WTVJ began broadcasting March 21, 1949, on channel 4 as Florida's first television station. Owned by Wometco Enterprises, a Miami movie theater operator, the station nearly never launched over a disputed transfer of the construction permit. A primary affiliate of CBS, WTVJ was Miami's only television station for four years, establishing a head-start in local programming that endured for three decades. Anchorman Ralph Renick had Miami's highest-rated television newscast for 34 years; Chuck Zink's children's show Skipper Chuck was a local favorite for more than 20 years; and the station pioneered in sports coverage and local Spanish-language programming. WTVJ produced a series of reporters and anchors that went on to prominent network positions, including Jane Chastain, Katie Couric, Bernard Goldberg, and Martha Teichner. This era of stability and ratings success began to decay considerably after Wometco's owner, Mitchell Wolfson, died in 1983. The firm's television stations were sold to investment company Kohlberg Kravis Roberts (KKR), which instituted cost cuts and management changes that prompted Renick to exit in 1985, months after his evening newscast fell to second place for the first time ever. After Renick's departure, WTVJ fell to third place in news ratings.

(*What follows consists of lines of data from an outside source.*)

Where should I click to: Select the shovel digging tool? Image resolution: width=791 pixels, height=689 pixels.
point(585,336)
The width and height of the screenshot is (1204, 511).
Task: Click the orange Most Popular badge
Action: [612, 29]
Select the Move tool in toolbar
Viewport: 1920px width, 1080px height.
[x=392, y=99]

KKR acquired Storer Communications soon after purchasing WTVJ, creating a cross-ownership conflict between Storer's cable systems in South Florida and WTVJ. Lorimar-Telepictures initially agreed to purchase the station but backed out once it emerged that CBS was looking at buying another Miami station, WCIX (channel 6), at a discount. The effect was to scare off buyers that were not themselves television networks. NBC agreed to buy WTVJ in 1987, displacing its longtime Miami affiliate, WSVN (channel 7). WSVN's affiliation agreement with NBC expired at the end of 1988, leaving NBC to continue to run WTVJ as a CBS affiliate through the end of 1988. The purchase catalyzed a six-station, two-market affiliation switch on January 1, 1989, when WTVJ became an NBC affiliate; CBS moved to WCIX; and WSVN became an independent station affiliated with Fox. In spite of a multi-million-dollar publicity campaign critics considered grating and off-putting, significant investment by NBC in the news department, and industry acclaim for their coverage of Hurricane Andrew, WTVJ's local newscasts remained mired in third place, wracked by turnover of news anchors; an attempt to clone WSVN's flashy news presentation that left the station without its own news identity; and low ratings for NBC's daytime programming.
Another round of television affiliation realignment, this time affecting markets nationwide, led to a September 10, 1995, channel switch with WCIX as part of an asset trade between NBC and CBS. On that date, WTVJ and its NBC and local programming moved to channel 6, while WCIX and its CBS and local programming moved to channel 4 as WFOR-TV. The switch was an upgrade for CBS and a downgrade for NBC, as the analog channel 6 facility in Miami faced location restrictions that reduced its population coverage. Despite the switch and signal downgrade, WTVJ found a news identity in "solid, old-fashioned journalism" under general manager Don Browne, who led the station to its best newscast ratings performance since the Renick years in the late 1990s and early 2000s. Browne oversaw WTVJ's move from downtown Miami to its present Miramar studios in 2000 and the integration of WSCV with WTVJ after NBC bought Telemundo in 2001. The station has run generally first or second among English-language local newscasts since the early 2000s, complimenting overall market leader WSCV.